IMO, you can’t really publish a serif design for body text without those features.
In certain genres, discretionary features are de rigueur, and whether or not typographers end up using them, we put that stuff in there, like minority language characters and math symbols, because it’s part of doing the job right.
And again, even if a licence purchaser doesn’t end up using all the weights in a family, or all the languages, or all the features, this latency (observed in marketing and specimens) may well provide an important perception of value.
Have you checked the best-seller lists at MyFonts and FontSpring to see which of the typefaces listed there have Discretionary features? I believe that information is provided on those distributors’ sites.
today I looked at the programme of TYPO labs (I’ll be there) and yeah, vari-fonts is BIG. if that work can get easily funded, let’s start there. another synergy is that the route to get vari-fonts UI out there is the same as for OT features: through the font-related OS UI libraries. one works with the same people the whole way through.
there is simply a ton of fonts out there with discretionary OT features.
where it gets interesting is how much time//money was sunk in the discretionary OTf part of those fonts.
so in the case of your 20 families, how many people-hours is that?
But I would just say, for every family with discretionary OT features (thousands of them), assume it took at the very least 20 hours and often +100. All our fonts have them. I've already spent weeks on stylistic sets.
paraphrasing: “man, I/we spent already so much on discretionary OT features!”
backed up with some ballpark numbers—because the people who will take decisions on this are used to doing that while looking at a spreadsheet.
now, we simply need more postings here. it basically has to become a petition, of many type publishers saying the same thing again and again—and backed up by their reputation in type design/publishing.
meanwhile, I will pose a second question in a new thread.
For what it's worth, I would say that most of the time on discretionary features is designing, drawing, and spacing the glyphs needed to support the feature, not in writing the feature code (which can often be trivial or even automatic to build).
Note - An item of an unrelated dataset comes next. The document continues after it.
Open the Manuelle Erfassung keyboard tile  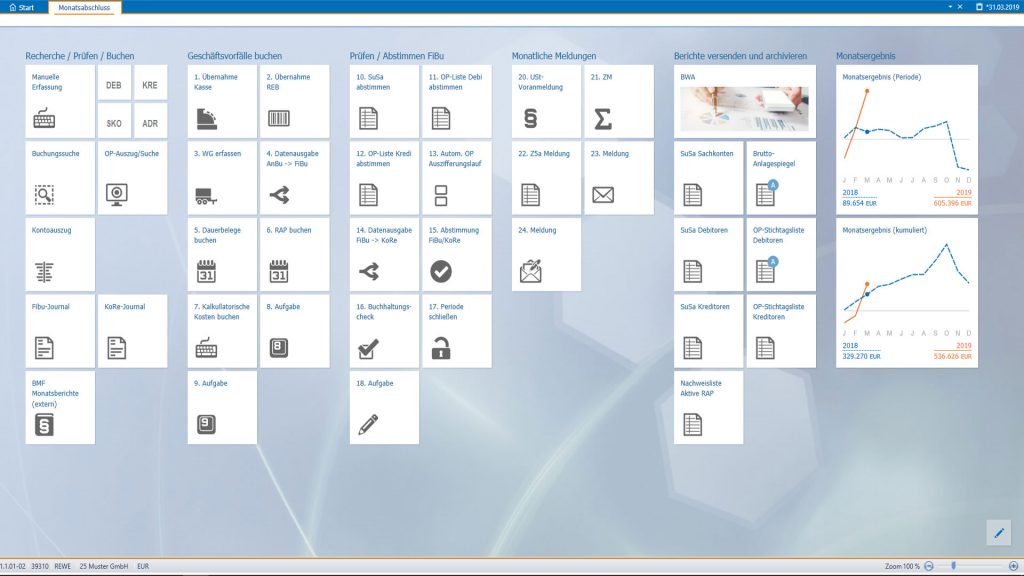pyautogui.click(x=61, y=102)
So, if you look at a font and 10% of the glyphs in the font are related to discretionary features, then roughly 10% of the time designing and building the font went into discretionary features. If it was 66% of the glyphs (and I have a font family like this), then it was probably close to 66% of the time and effort.
This sort of rough calculation I'm sure depends a lot on the design, but it seems like a reasonable way to estimate it.
here is a corker: a font engineer who used to work on a really large font library, ran a script over that library and found out that ~50% of the glyphs were tied to discretionary OT features.
now that equals ~50% of the time and effort…
rephrasing that: there is an untapped user value potential for ~50% of the library, that could be unleashed (and charged for) by making discretionary OT features a working standard—instead of a not-dead-but-resting one.
only an emphatic flood of contributions in this thread can convey the urgency of this topic—which is eluding the type rendering world at the moment.
I have been on both sides, specifying rich featured type for basic user stuff such as Powerpoint presentations only to be limited by the lack of these features in those softwares.
This has easily been a source of frustration in branding and typeface projects alike.